At six P.M. a postdoc at Cerro La Silla in Chile asked for help. She sent pictures that seemed to indicate she'd found a second comet. The pictures revealed an object on the far side of the Sun, out near Jupiter's orbit. The images had been run on successive nights, March 25 and 26. But the same area in another set of images taken six days earlier showed nothing. Nor did the object appear in a third series beginning March 30. The object had apparently been in the sky for ten nights at most and then vanished. Where had it gone? The postdoc was asking if anyone else had pictures of the area during the subject period.

Now, that was odd. They had two elusive comets.

Hoxon appeared and suggested Feinberg join him for dinner. "My treat," he said.

Astronomers do not, as a rule, command large paychecks. Consequently, Feinberg wasn't surprised when Hoxon took him to the local Shoney's. They talked about the Chilean business. In fact, Feinberg knew he was babbling about it. But Hoxon's only significant response was to observe that it was only a postdoc after all, and who knew what she really saw.

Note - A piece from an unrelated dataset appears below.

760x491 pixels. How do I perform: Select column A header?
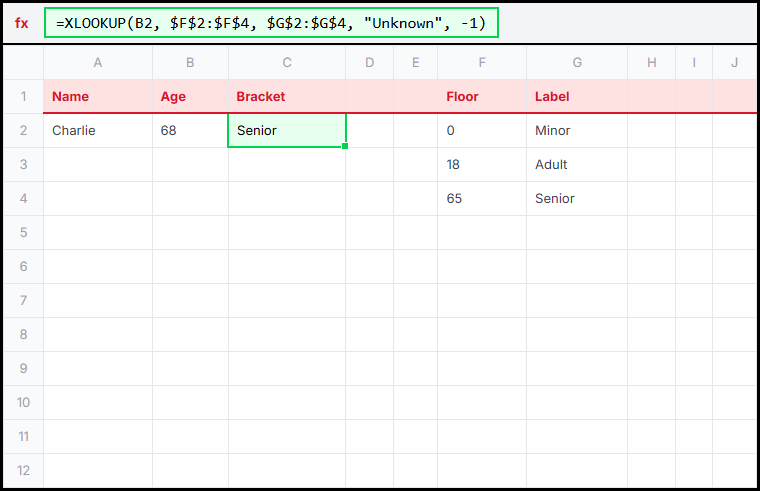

We've got the pictures, nit. But Feinberg let it go.

ACCDs functioned by counting photons and converting the results to optical images. Feinberg began thinking about photon counts and fingerprints somewhere between the meat loaf and the ice cream sundae he decided he deserved. Two objects, one near Jupiter, one near the Sun. Both hard to track.

He did a quick calculation to check the idea that had been unconsciously forming, and smiled at the result. He'd been scribbling on a napkin, and when Hoxon asked him what it was about, he shrugged. "Nothing," he said, dismissing his result.

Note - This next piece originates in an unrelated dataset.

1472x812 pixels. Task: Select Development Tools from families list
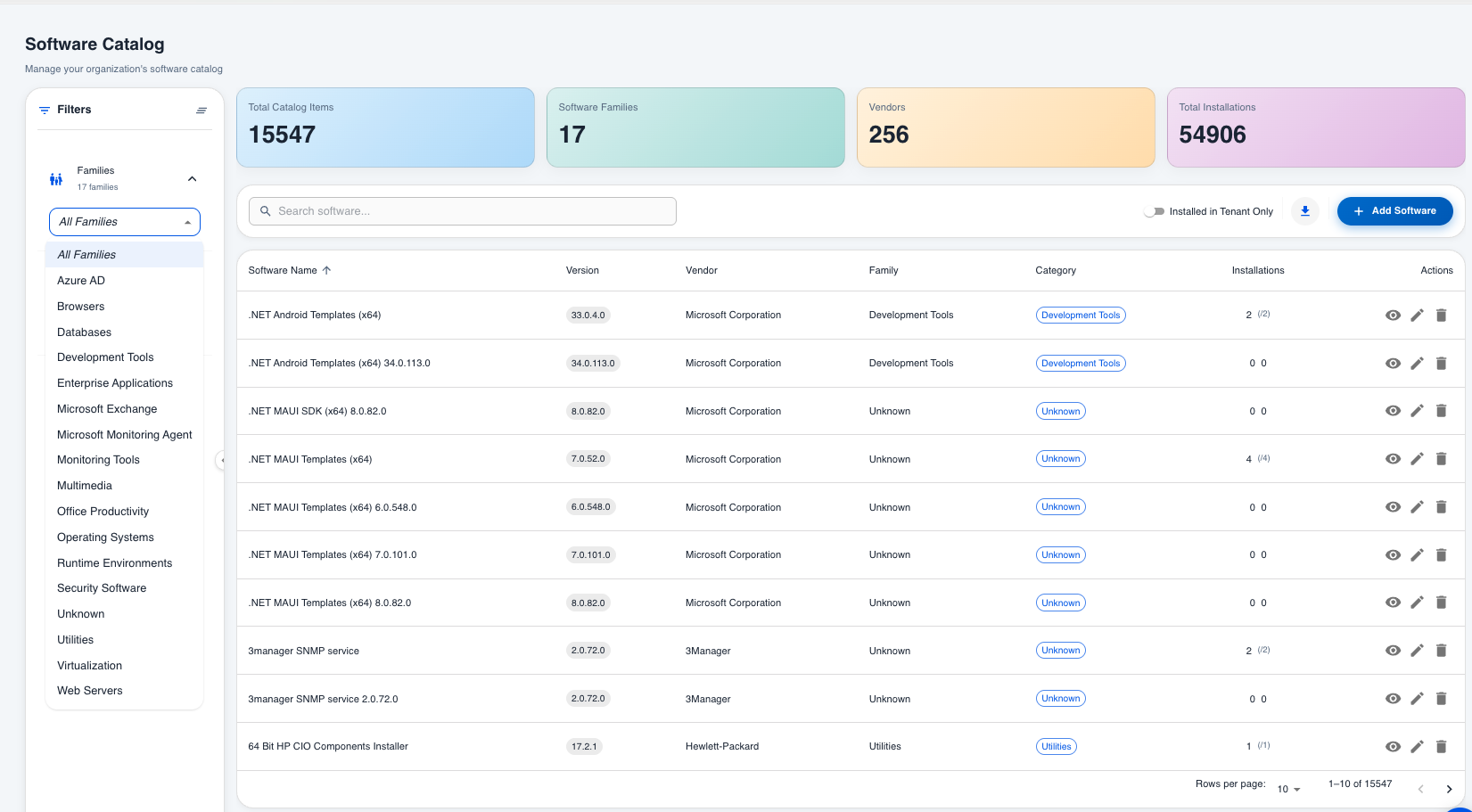[x=105, y=357]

His host did not think it was a good idea to go back to work, announced that he was going home, and suggested that Feinberg also quit for the night. Feinberg wondered what would have happened to the spirit of scientific inquiry if everyone had possessed the director's driving curiosity. "No," he said, "I have one or two things to finish up."

Unfortunately, what Feinberg wanted to finish up couldn't be handled directly from his keyboard. He made two phone calls. The first was to the Skyport Orbital Laboratory, which had used its Venusian probe to make the images of Tomiko's Comet; and the other was to Cerro La Silla. In both cases he asked for the photon count that had produced the comet images. Both sites said they would get back to him.

Cerro La Silla returned his call within the hour. He recorded the result and waited eagerly for the response from the Orbital Lab. It was a procedure that could take time, especially if they were busy, as he suspected they were. At midnight he was still sitting by his phone.

He didn't recall dozing off, but he remembered coming out of a deep sleep, seeing gray light coming through a window, uncertain at first where he was. The telephone was ringing.

Windy Cross at Skyport apologized for the delay, but gave him the data. "If you don't mind, Professor," asked Windy, "what use is it?"

Feinberg remembered the count from the Jupiter comet. It was almost identical. Not definitive, but damned near. They were possibly the same object. "I'll get back to you, Windy," he said. "When I'm sure."

He stared at the numbers, puzzling over the problem. The Cerro La Silla sighting was way the hell out of range. Comets had an upper speed limit of about fifty kps. If this was the same object, it would have to be moving at eight or nine times that velocity. Four hundred-plus kilometers per second!